California Management Review
California Management Review is a premier academic management journal published at UC Berkeley
by Mike Grandinetti and Ikhlaq Sidhu
Image Credit | Stephen Phillips - Hostreviews.co.uk
Marketing teams have embraced predictive analytics in order to anticipate customer needs and actions. However, for most companies, last year’s sales data is not representative of the past or the future. Until early 2020, trend lines and forecasts were largely predictable. Recently, sales have been abnormal due to pandemic effects. In many cases, companies have seen business fall off dramatically, across travel and hospitality, sports and entertainment, and elective surgery.
Now that we’re approaching a “New Normal”, companies struggle with how to predict customer behavior. Given the prolonged gap in customer data, marketing analytics teams are finding that sales patterns are not predictive for post - pandemic sales forecasting.
The question that many firms are asking is “when will we return to normal / is there a new normal” post-pandemic? The graphs below illustrate the type of analysis that companies can perform to overcome the aberration of data.
We recently completed a 3-week applied research project to analyze customer data for a biomedical firm. Like many others we’ve worked with, they were wondering if it was possible to:
We were provided with 5 years of data contained in a 30 Mb file. The goal was to find answers to the above 3 questions.

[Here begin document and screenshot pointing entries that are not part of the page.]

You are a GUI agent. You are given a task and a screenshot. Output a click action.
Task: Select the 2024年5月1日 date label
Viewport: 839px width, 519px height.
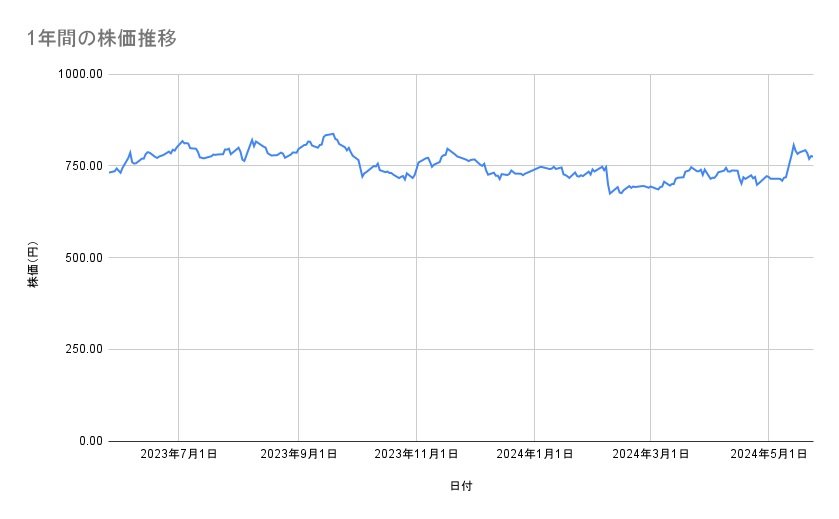point(768,455)
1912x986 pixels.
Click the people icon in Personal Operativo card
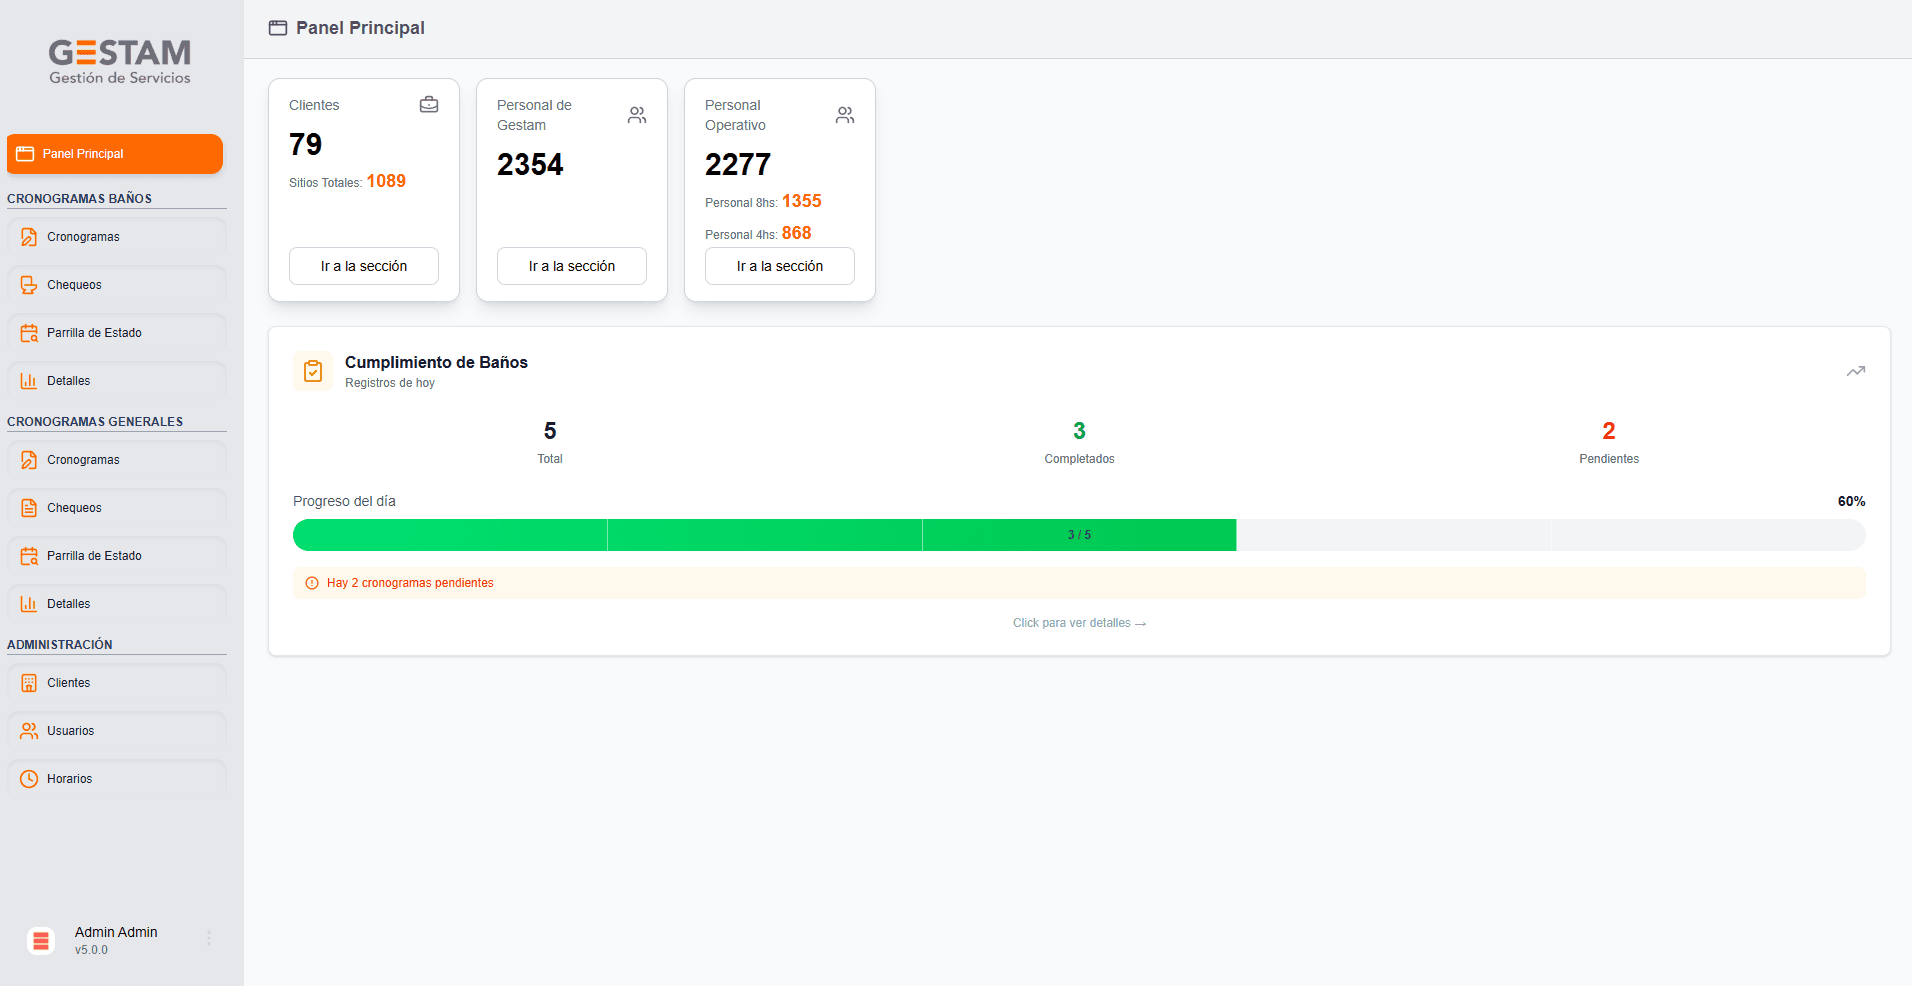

The project started with a brainstorming sprint to determine how many ways we could analyze the data and then pare down to the approaches that would work best.
The following is a list of concepts from the original ideation session:
Sample Concepts: Product mix and revenue. Product revenue timelines. Customer definition models. Revenue/trends of each product line by each type of customer. Separating short time customers vs long term, and how much revenue in each category. Labels: New customers (and rate of revenue gain), Lost customer (and rate of revenue loss), Retained Customer. Customer characteristics: mean sales, variance, revenue in each year. Normalized Revenue in each year? Greater weight on small customers who buy for identifying patterns. Forecasting with ARIMA, Sarimax, autocorrelation. Product mix and trends by geography. Product mix and trends by work location. Echelon testing per customer category.
Method #1: Build 2 sets of predictions and then calculate the “Pandemic Effect”
One of them is based on data that ends by January 2020. The other IS based on data that ends with current sales. Then we used the predicted value based on non-pandemic data to compare with actual values.
Pandemic Effect = [Predicted2021(from_pre2020) - Actual2021] / Predicted2021(from_pre2020)]
It is possible to calculate this number by market, product, and/or by region. Pandemic effect is a percentage) gain or loss due to the pandemic. It is an interesting quantity because it allows long term pre-pandemic trends to be considered separately from the drop in pandemic sales. The curvature of the deviation can also be used to help predict the time to return to normal and/or the possibility of a new normal.
Method #2: Defining past customers as new/growing, long term, and lost using logic.
While it is common to jump to machine learning and predictions, the first goal is to understand the customer types. We used “logic” as in “if - then statements” to classify past customers in the window of time prior to the pandemic. For example, customers with no orders in the first 6 months were considered new customers. Customers with no orders in the last few months of the data set were marked as lost customers. Customers who had orders from beginning to end were marked as long - term customers. By marking and then viewing and characterizing these by logical segments, we were able to learn what is common and different with growing, sustaining, and lost customers. Note that a 4th category of “short-term customers” does exist where they were new/growing and then later lost customers.
Using a hybrid approach of logical rules and statistics is helpful to pre-classify and train for more complex questions.
Method #3: Segmenting the “Pandemic Effect” by Customer Size to Learn Which types of Customers have been most affected
The “Pandemic Effect” percentage is a useful predictive number because it allows us to see the gap between pre and post pandemic effects on sales volume. This analysis can be even more helpful if we segment the customers by size. To do this, we ordered the customer list from largest to smallest total volume of sales and then divided it into 10 equal sales volume segments. Then by calculating the “pandemic effect” on each, we are able to see which customer segments have the largest gap from predicted values and therefore which customers require more communication. This is particularly important because smaller customers must be engaged in different ways then larger customers. This analysis may lead to changes in engagement strategy.
Method #4: Prediction of Customers in Danger of Loss
Using customer data trained and classified by logical rules about growing, long-term, and lost customers, we are able to use standard ML classification to determine the customers most likely to remain good customers. This might sound backwards, but it is possible to get relatively high confidence intervals on those who are solid customers. The remaining set might stay or be lost without intervention. We found that straight forward classifiers like KNN worked fairly well with columns like past sales quantized by year and the features/labels generated from our logic -based rules.
The pandemic effect has introduced anomalies into data sets that we typically use. When it comes to customer forecasting and predictions, we can no longer rely on past models modification. The approaches highlighted here include the “Pandemic Effect” predictor, segmentation by rules, segmentation by customer type, and prediction of customer retention based on these newly defined features. These techniques are modifications that we found most effective to make revenue predictions within just a few weeks.